*Task item A*:
Answer these questions using the article on Anna Hall below:
(i) With how many points did Hall win the USA Track & Field championship?
(ii) Who is Hall's boyfriend?
(iii) What is the final event in the heptathlon?
*Task item B*:
Continue the article on heptathlete Anna Hall below, picking up after its last paragraph.

═══ Excerpt

Who's the best athlete on Florida's campus? Track & field star Anna Hall | David Whitley
Anna Hall and her boyfriend sometimes debate who’s the better athlete. One way to settle it is with a game of pickleball.
Don’t laugh. Pickleball, a shrunken version of tennis played with solid paddles, requires quickness, agility, reflexes and stamina.
“Obviously, I get destroyed,” Hall said.
It must be noted that her boyfriend is Ben Shelton, the No. 1 player on the defending national champion UF tennis team that's competing in the NCAA tournament.
It should also be noted that Hall would likely destroy 99.9% of all other humans on campus in the heptathlon. To which 99.9% of you might say, “The hep-what?”
Anna Hall scores top time in world in heptathlon
It’s the two-day test in track and field, the sport where the planet’s best athlete is traditionally found. It’s been that way since the 1912 Olympics when Sweden’s King Gustaf V shook the hand of decathlon champ Jim Thorpe and said, “Sir, you are the greatest athlete in the world.”
The heptathlon is the women’s version of the decathlon. It’s seven events that test everything it takes to be an athlete.
If King Gustav were still around, he’d tell Hall, “Madam, you are the greatest athlete at the University of Florida.”
That’s not an official competition. I just like the thought of a woman who’s half the size of the average linebacker being the top jock on an SEC campus.
“I wouldn’t say I’m the best athlete,” Hall said. “But I do pride myself on being a well-rounded athlete.”
Give her points for modesty. But with all due respect to Anthony Richardson, Jud Fabian, Colin Castleton and Hall’s boyfriend, none are close to being ranked No. 1 in the world at what they do.
Hall won the USA Track & Field championship this past weekend with 6,458 points. It was the second-best in NCAA history and top score in the world this year.
The performance confirmed Hall wasn’t totally crazy years ago when she told her father, “I’m going to be the first person to do the high jump and the 1,500 meters at the Olympics.”
The fact she didn’t hate the mere thought of running the 1,500 is what makes Hall so good. Most heptathletes and decathletes are natural sprinters and jumpers. They’d rather eat a plate of worms than grind out a distance race.
That’s why the 1,500 meters is the last event in the decathlon and the 800 meters is the final one in the heptathlon. There’s nothing technical about it. It’s just a pure gut check.
“I do have a natural affinity for that,” said Hall, who’s a third-year sophomore. “When everybody’s hurting, let’s see who can handle it the best.”

══════
═══ Given entries

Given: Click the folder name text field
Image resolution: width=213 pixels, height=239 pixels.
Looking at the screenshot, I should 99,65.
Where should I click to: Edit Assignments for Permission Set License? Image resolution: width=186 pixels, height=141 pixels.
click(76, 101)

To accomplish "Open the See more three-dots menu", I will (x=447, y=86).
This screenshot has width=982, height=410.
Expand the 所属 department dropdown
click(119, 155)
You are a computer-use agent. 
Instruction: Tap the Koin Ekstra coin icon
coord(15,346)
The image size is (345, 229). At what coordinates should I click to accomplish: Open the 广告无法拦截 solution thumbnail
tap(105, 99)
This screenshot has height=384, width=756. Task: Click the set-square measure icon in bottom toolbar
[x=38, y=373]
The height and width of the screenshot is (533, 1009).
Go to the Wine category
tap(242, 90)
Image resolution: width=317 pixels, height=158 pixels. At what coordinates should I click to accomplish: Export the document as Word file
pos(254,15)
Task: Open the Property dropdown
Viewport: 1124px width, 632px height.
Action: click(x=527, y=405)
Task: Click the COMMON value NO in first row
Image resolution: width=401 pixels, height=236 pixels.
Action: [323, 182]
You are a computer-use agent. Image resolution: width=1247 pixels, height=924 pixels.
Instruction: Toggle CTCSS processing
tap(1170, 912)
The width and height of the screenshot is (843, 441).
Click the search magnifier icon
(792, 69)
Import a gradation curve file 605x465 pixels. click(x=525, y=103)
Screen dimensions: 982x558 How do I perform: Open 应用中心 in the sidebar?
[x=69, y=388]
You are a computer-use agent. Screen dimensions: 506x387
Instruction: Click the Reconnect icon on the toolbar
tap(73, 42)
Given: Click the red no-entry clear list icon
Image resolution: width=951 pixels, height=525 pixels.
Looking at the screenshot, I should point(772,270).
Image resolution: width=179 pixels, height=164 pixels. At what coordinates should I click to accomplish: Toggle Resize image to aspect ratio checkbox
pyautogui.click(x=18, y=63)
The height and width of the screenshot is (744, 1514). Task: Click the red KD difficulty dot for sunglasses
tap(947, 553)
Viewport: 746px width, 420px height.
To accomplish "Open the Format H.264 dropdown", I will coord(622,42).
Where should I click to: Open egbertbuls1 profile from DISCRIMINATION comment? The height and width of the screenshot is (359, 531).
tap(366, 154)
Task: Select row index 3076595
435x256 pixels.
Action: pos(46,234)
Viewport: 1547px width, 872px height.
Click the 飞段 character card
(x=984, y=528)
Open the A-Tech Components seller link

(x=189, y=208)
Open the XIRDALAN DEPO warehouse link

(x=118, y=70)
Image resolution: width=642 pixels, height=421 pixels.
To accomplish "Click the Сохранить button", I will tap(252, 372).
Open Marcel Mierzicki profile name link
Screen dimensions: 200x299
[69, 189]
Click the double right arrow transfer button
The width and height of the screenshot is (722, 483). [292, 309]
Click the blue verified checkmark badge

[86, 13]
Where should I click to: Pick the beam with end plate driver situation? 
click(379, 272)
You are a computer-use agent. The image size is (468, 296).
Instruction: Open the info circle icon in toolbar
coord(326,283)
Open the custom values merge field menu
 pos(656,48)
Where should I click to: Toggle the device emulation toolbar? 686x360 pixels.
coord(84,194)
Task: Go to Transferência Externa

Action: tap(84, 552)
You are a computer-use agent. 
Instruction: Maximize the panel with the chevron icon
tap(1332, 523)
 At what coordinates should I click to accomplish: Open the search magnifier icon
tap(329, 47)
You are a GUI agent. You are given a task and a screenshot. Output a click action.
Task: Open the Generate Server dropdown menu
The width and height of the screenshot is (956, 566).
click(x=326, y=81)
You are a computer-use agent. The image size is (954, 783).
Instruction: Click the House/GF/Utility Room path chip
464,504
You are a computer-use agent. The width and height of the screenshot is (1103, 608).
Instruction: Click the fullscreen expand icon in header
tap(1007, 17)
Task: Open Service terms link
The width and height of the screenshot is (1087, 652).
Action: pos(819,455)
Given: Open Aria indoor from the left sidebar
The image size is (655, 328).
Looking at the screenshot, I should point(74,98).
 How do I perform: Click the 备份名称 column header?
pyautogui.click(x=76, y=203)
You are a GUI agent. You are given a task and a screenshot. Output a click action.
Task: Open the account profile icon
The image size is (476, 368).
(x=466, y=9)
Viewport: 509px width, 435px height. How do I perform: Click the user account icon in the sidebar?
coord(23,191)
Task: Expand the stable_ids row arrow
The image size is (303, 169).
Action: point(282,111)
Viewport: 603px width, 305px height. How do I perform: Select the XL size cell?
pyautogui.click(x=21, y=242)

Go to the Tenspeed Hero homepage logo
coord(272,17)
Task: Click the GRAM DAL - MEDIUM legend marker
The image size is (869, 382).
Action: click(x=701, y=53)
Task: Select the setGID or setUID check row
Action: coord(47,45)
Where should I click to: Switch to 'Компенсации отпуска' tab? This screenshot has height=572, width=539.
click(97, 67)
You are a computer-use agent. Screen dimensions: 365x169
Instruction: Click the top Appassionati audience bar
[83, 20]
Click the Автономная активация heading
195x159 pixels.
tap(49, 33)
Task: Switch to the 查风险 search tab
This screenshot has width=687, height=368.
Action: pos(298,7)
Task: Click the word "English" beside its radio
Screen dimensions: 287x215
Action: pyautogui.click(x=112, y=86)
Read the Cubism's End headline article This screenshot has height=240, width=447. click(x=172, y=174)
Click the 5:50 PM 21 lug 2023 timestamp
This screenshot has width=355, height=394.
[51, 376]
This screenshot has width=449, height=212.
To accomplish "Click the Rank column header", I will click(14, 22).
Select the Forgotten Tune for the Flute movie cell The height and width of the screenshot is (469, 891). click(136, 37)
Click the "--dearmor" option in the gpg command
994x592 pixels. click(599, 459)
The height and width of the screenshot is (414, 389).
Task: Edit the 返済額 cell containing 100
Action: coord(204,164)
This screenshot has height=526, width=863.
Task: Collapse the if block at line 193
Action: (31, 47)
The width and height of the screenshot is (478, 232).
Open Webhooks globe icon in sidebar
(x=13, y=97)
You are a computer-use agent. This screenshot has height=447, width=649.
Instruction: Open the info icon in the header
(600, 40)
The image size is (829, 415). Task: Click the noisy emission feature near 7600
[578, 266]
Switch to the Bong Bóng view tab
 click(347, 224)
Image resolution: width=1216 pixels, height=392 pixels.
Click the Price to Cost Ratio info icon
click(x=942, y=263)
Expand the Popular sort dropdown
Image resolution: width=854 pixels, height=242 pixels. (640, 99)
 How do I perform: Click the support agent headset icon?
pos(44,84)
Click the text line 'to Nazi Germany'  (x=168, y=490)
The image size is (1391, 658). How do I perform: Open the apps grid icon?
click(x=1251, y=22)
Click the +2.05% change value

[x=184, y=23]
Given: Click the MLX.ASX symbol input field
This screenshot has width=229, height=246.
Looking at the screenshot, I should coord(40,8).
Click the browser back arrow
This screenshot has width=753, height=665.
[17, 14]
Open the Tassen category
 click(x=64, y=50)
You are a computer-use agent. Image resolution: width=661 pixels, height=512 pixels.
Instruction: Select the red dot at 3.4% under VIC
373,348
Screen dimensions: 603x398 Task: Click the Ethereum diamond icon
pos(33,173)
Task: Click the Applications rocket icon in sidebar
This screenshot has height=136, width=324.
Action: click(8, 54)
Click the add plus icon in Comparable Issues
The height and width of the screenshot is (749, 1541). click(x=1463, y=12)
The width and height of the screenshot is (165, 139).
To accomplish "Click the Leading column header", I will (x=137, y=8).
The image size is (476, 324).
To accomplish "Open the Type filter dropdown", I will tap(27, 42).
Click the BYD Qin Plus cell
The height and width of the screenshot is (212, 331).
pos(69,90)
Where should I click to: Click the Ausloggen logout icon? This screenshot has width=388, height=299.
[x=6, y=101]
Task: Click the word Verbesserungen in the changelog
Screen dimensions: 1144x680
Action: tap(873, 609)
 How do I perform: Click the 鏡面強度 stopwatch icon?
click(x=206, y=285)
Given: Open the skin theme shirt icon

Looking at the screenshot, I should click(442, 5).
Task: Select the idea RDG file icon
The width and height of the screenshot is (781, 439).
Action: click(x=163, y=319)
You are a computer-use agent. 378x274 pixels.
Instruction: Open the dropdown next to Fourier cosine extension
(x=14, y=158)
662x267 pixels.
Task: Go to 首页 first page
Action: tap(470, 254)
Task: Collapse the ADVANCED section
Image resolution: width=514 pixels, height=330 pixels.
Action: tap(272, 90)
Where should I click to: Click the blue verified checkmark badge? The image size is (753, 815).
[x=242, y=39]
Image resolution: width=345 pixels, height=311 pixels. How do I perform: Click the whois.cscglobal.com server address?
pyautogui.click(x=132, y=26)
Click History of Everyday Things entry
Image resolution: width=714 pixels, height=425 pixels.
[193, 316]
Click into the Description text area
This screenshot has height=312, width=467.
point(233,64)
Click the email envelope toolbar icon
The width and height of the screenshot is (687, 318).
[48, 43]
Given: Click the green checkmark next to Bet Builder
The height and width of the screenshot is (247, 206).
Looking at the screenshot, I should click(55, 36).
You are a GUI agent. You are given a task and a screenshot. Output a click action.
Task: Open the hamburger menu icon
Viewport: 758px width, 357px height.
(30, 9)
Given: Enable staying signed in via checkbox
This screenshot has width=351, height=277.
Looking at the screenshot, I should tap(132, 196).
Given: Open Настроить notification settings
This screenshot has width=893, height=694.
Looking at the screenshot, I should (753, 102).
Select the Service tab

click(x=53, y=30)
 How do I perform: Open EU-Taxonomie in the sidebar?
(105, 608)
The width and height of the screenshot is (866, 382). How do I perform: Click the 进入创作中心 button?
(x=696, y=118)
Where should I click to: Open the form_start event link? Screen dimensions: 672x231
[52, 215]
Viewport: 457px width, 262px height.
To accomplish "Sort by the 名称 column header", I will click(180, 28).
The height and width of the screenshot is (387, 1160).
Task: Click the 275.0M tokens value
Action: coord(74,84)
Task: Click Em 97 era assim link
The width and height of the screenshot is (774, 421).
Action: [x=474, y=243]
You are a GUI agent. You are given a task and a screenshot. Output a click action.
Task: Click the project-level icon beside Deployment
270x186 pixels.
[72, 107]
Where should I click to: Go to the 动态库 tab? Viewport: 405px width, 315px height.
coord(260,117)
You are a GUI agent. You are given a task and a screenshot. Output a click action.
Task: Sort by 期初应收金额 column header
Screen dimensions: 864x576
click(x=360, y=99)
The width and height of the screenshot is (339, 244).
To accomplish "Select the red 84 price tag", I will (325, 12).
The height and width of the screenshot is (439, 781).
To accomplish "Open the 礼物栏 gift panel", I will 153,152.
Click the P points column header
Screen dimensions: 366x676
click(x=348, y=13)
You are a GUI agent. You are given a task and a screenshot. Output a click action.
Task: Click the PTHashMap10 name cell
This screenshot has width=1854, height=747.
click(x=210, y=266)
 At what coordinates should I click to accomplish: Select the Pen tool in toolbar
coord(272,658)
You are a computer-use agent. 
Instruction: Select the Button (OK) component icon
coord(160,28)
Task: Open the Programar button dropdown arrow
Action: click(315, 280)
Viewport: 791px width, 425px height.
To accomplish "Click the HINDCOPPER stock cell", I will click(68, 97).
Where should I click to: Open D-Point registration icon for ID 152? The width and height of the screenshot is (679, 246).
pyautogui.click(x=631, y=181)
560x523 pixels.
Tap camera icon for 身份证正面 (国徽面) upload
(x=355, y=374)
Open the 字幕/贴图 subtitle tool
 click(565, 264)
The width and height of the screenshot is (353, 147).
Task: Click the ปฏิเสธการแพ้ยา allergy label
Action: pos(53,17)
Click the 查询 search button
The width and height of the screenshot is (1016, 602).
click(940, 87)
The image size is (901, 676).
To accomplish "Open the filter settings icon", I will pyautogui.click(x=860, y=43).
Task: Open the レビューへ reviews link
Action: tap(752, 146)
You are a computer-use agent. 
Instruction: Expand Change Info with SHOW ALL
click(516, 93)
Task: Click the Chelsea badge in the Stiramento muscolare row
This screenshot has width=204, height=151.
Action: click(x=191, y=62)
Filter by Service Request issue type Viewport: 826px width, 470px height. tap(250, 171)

══════

*Answer space A*:
(i) 6,458 points
(ii) Ben Shelton, the No. 1 player on the UF tennis team
(iii) The 800 meters

*Answer space B*:
Her 800-meter time of 2:03.11 on Sunday was the fourth-fastest in heptathlon history and set an American record. That’s handling it.
Hall inherited a lot of that ability from her father, David, who played football and basketball at Michigan. He was also a decathlete with Olympic aspirations until a knee injury did him in.
The road to Gainesville started in Colorado and stopped at Georgia
Anna is the third of his four daughters. They grew up in Highlands Ranch, Colo., trying to one-up each other in sports and school. The oldest two went to Michigan to play tennis and run track.
Anna Hall was the nation’s top high school pentathlete and narrowed her school choices to Georgia and Florida. She chose the Bulldogs, mainly because they’ve produced a lot of world-class decathletes and pentathletes.
When she got to Athens, the first question she asked had nothing to do with sports.
“What’s the hardest major to get into?” Hall asked.
Finance, she was told.
“Okay, I’ll try that,” she said.
Whether it’s the 1,500 or finance, Hall thrives on a challenge. “I guess I’m a little hard-headed,” she said.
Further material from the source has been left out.